Uncovering the Truth in a Democratic Society: Robert Kerrey to deliver Stein Lecture in Ethics

Robert Kerrey, current president of New School University, 9-11 Commissioner, and former U.S. senator from Nebraska will deliver the Stein Lecture in Ethics as part of the Assembly Series at 4 p.m. Feb. 8 in Graham Chapel. His talk, “Uncovering the Truth in a Democratic Society,” will focus on his work with the 9-11 Commission.

Robert Kerrey
Robert Kerrey

After completing pharmacy school at the University of Nebraska-Lincoln, Kerrey joined the U.S. Navy in 1965 and was trained as a SEAL specializing in underwater demolition. He became a highly decorated Vietnam veteran and was awarded America’s Medal of Honor. In 1969 a grenade explosion injured Kerrey, resulting in leg amputation.

Returning to Nebraska and civilian life, he became a businessman, building up a chain of successful restaurants and health clubs.

Kerrey switched his registration from Republican to Democrat in 1978, and in 1982 made a successful run for the governorship of Nebraska, a heavily Republican state. He then declined to serve a second term. When U.S. Senator Edward Zorinsky died in 1987, Kerrey re-entered politics and won the seat.

In the Senate, Kerrey served on the Intelligence Committee, co-chaired the Bipartisan Commission on Entitlement and Tax Reform and headed the Congressional Web-Based Education Commission. Kerrey made a failed bid to become a Democratic presidential nominee in 1992.
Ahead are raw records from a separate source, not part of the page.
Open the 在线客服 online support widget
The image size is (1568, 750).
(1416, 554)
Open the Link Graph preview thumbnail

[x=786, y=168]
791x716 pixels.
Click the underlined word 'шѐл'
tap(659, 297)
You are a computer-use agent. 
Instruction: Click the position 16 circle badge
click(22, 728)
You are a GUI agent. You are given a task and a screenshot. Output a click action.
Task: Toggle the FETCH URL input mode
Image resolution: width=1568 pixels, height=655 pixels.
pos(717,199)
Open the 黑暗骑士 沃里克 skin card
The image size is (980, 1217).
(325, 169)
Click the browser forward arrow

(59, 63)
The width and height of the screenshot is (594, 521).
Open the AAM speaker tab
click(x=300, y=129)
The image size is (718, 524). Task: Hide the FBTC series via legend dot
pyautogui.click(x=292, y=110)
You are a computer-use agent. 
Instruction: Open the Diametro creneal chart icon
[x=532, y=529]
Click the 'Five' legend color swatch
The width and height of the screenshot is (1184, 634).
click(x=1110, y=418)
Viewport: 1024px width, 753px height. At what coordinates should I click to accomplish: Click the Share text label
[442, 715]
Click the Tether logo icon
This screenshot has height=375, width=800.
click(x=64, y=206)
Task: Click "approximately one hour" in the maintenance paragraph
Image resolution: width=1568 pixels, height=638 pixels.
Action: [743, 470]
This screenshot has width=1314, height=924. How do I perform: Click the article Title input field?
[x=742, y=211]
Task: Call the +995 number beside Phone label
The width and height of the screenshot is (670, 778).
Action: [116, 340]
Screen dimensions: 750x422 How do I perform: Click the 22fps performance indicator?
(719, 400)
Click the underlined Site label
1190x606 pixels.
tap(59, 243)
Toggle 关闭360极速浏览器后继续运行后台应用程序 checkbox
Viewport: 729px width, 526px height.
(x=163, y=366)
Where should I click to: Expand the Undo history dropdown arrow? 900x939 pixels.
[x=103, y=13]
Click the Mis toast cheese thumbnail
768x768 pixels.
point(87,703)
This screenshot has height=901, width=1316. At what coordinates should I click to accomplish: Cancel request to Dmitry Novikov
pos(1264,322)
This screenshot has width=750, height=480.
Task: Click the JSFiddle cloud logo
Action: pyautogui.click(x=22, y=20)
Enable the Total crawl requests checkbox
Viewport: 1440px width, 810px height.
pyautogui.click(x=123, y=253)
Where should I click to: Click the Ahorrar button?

New School University offered Kerrey its head position in 2001. That same year, he confessed to his involvement in a tragic incident in Vietnam as a leader of a team that killed a number of innocent woman and children. This episode is chronicled in his 2002 memoir, When I Was A Young Man: A Memoir.

Kerrey continues to serve the public interest by co-chairing the Concord Coalition, a nonpartisan, grass-roots organization advocating fiscal responsibility while ensuring that Social Security, Medicare and Medicaid are secure for all generations.